And near the surface, sonar is useless. The more wind, the deeper the problem
goes. In a storm, it can be 10 meters and more. People with decades of
experience for some reason seem to outright refuse to believe that.

People seriously misjudge the limitations of these sensors, and this leads to
accidents.

Better to use cameras, which have almost exactly the same issues humans have
(e.g. bad vision in low light, limited view, "blind" angles near corners, bad
optical performance near the edges, ...), which will lead to "understandable"
mistakes.

Nobody will understand if a LIDAR misses a beam sticking out of a truck in
front of you (which would be expected behavior: such a thing is essentially
invisible to LIDAR) and impales the person sitting in the passenger seat on
it.

Or the Tesla fuckup. Failing to see the difference between front and back
wheels of a large truck and 2 cars. Then decapitating the driver by driving in
between the 2 sets of wheels at high speed. That's a typical LIDAR issue.

Sooner or later LIDAR will decide that just driving off an abyss is the best
solution to a simple traffic situation (because LIDARs see abysses everywhere,
so they use algorithms that assume abysses don't exist).
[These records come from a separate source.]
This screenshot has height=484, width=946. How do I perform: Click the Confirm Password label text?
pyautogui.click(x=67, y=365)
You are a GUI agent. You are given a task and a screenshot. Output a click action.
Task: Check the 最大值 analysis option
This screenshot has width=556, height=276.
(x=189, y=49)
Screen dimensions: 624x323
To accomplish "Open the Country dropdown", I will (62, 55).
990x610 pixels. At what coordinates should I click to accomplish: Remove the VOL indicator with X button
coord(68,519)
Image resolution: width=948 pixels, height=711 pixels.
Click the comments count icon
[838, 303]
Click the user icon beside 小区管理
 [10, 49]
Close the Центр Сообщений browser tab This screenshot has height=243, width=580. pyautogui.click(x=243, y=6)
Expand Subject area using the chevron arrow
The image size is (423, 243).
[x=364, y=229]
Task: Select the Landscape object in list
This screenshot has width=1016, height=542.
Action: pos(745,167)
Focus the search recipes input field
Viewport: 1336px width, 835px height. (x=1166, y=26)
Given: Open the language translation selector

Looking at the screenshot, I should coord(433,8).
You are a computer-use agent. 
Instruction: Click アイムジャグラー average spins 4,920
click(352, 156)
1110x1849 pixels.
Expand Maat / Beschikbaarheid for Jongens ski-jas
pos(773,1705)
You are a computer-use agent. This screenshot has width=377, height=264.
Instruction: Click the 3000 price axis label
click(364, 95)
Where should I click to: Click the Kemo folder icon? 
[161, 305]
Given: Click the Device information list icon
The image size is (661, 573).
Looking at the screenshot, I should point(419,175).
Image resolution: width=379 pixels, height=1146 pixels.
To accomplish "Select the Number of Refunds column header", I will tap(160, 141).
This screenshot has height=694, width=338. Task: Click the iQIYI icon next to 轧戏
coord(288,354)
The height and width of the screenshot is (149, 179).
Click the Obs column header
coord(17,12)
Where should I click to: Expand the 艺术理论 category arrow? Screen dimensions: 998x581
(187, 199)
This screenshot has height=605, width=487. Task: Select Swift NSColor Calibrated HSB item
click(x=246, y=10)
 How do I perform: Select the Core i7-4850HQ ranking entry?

I've seen LIDAR controlled robots drive into tables "decapitating" (sort-of)
themselves, because it only saw the feet of the table, looking at the data,
and coming to the conclusion ... yep ... it was a perfectly understandable
mistake. That robot also threw itself off the stairs. Again ... tough to fault
it for that, as it saw the stairs as pretty much the same thing as a stick
lying on the floor. Afterwards looking at the data, that was a perfectly
reasonable conclusion.

We lost the robot to the stairs. I was looking at it making that decision. Why
? You see it move, and you're automatically assuming "surely it's not going to
go for the hole in the staircase". And then it decides on a solution. Boom.
And yes, I pressed the emergency stop button. Doesn't help much if the robot
is already falling.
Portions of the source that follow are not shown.